Someone else mentioned misogyny: I think it sounds very different when a woman says something about how she thinks other women should behave than when a man does. Women are still defining what "equality" means in professional settings. I'll hear a woman say, "She thinks just because she has kids she can leave at 4:45 every day?" I'll hear another woman say, "Oh, when Bill leaves at 4:45 to pick up his kids, all the women fawn over what a great dad he is; when I do it I get flak from other women!" This is the discussion we have among ourselves as a group, as we debate what it means to be a woman in a professional setting. I think discussing these issues isn't misogynistic, it's us hashing it out. And I think women are more "entitled" to say things that might sound misogynistic coming from a man, because it's our issue to deal with.

On the subject of hair specifically, I've mentioned before that my little brother is half Hawaiian and half Black (adopted). His hair has been the source of a lot of drama and self-consciousness for him. He's now 11 and has been asking to get it straightened for 3 years (I think he probably first got the idea watching me flat iron our some bedhead curls). It's hard for him to brush and manage his hair. Lint and fuzzies get caught in it easily. My parents live in a 99% white community, and so the barbers don't really know what to do with it.
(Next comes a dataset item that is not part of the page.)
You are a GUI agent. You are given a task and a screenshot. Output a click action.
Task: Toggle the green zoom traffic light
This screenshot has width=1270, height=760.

As his big sister, I can see how a preference for hair straightening would build up, and I am not really sure what sort of hygiene or maintenance is "de jour" in the Black community, but I know little bro uses a leave-in conditioner we found to try to make it slightly more manageable.

So, basically, I can see how it could be a source of frustration for a step-parent, and I definitely don't think one Black person describing another Black person's hair as "nappy" is necessarily racist, or bigoted. (Though I've never called bro's hair that, and I wouldn't. He has tight, corkscrew curls like an Egyptian.)

ETA: As for your example, you're still talking about intra-cultural expectations. I think that's the crucial distinction.

ETA II: What I am trying to say is, for groups, in general, there is discussion and debates about terminology, criticism of one's own cultures, behaviors, expectations and traditions, and that groups are entitled to a higher bar within their own group to use certain terminology, and to be self-critical of one's culture. It doesn't seem right to me that an outsider would censor that.